◆ AIM OF THE EXERCISE ◆
Please copy out, unchanged, the lines from the start of the records through the line containing "coord(528,762)", including both ends.

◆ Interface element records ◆
* START *

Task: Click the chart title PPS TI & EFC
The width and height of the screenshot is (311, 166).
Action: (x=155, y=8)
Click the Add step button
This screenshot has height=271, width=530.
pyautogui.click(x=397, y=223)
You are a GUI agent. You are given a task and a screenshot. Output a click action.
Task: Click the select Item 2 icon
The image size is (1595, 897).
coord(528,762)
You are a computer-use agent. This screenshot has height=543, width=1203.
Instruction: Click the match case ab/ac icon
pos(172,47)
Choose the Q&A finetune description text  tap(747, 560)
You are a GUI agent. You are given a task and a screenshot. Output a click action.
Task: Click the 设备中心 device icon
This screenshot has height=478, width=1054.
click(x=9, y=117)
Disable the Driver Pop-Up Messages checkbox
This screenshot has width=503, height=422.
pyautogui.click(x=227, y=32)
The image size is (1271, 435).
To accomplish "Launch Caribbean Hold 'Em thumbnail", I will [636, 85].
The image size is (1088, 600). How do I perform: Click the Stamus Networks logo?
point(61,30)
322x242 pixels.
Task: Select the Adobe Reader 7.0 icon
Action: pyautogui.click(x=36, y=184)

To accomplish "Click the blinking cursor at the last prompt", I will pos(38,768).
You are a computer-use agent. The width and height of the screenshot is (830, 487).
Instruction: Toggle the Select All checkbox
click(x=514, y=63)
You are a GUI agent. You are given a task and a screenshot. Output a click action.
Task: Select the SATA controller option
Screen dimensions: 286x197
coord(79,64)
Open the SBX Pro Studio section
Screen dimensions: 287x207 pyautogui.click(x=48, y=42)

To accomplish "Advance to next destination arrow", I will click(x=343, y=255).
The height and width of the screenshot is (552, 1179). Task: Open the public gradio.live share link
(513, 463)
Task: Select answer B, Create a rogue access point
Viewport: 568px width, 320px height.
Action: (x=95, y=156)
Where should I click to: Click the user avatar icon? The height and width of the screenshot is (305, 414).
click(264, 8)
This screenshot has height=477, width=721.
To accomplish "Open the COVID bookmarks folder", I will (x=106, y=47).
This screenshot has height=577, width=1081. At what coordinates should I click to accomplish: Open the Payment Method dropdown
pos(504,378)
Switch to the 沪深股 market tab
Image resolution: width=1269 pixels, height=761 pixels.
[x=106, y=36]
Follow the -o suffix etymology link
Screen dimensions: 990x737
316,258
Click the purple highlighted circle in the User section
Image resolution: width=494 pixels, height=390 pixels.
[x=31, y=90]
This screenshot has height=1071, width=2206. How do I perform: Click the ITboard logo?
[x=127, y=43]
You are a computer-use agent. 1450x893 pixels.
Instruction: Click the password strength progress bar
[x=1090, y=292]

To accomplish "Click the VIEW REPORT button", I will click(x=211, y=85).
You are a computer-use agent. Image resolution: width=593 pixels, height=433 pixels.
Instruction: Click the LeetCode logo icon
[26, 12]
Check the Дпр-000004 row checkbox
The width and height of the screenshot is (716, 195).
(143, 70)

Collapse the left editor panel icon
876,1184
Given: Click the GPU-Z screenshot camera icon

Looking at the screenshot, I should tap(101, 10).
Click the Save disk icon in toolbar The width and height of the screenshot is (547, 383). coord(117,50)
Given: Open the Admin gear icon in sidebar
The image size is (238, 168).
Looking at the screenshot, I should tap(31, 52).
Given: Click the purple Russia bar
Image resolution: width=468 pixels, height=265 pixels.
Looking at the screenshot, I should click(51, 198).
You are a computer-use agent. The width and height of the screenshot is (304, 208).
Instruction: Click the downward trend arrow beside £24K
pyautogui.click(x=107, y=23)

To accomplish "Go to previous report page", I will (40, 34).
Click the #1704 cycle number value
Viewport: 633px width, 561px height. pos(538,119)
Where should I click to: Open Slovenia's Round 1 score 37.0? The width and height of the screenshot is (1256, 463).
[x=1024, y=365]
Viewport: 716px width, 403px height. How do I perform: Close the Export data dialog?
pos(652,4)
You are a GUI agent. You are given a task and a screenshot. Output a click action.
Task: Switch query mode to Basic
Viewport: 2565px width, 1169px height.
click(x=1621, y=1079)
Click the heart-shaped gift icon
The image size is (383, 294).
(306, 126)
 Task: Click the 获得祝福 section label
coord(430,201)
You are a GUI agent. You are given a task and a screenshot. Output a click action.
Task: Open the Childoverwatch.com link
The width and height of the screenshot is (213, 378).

* END *

◆ OUTPUT FOR THIS EXERCISE ◆
Task: Click the chart title PPS TI & EFC
The width and height of the screenshot is (311, 166).
Action: (x=155, y=8)
Click the Add step button
This screenshot has height=271, width=530.
pyautogui.click(x=397, y=223)
You are a GUI agent. You are given a task and a screenshot. Output a click action.
Task: Click the select Item 2 icon
The image size is (1595, 897).
coord(528,762)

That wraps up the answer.